Pixel coordinate grounding data
>>
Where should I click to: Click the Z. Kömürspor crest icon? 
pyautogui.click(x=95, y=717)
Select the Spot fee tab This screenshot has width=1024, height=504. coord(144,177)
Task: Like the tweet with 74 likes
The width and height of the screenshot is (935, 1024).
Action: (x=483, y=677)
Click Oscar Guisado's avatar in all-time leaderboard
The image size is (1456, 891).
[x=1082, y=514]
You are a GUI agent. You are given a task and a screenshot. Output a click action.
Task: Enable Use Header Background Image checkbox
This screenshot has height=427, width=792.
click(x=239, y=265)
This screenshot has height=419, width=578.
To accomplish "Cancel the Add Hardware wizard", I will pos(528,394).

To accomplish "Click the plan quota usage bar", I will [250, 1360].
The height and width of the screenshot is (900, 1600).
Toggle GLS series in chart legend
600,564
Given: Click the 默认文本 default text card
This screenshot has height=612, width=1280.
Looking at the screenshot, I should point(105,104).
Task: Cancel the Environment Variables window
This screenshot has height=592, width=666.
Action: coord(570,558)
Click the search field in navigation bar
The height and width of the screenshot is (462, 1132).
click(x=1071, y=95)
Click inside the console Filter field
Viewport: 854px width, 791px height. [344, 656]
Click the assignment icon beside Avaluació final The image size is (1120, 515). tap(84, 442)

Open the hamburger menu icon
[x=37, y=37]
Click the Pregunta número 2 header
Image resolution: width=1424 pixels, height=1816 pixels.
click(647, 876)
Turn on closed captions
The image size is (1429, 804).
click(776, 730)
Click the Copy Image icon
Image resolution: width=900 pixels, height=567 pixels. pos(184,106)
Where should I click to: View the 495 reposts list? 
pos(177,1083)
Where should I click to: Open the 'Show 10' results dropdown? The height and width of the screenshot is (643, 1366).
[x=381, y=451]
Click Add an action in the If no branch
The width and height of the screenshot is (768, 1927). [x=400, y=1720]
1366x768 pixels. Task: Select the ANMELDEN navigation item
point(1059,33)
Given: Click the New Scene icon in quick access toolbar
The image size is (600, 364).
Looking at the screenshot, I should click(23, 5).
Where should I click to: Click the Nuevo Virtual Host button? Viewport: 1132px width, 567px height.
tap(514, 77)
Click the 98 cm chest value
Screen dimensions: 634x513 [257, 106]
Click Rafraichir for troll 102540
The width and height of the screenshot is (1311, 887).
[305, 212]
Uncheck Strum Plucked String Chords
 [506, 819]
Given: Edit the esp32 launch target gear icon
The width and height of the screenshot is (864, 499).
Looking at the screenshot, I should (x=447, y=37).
<<
# WORK REQUIRED
Every line holding the string "Cancel" should be copied here, so please find those lines in the data.

# ANSWER SECTION
To accomplish "Cancel the Add Hardware wizard", I will pos(528,394).
Task: Cancel the Environment Variables window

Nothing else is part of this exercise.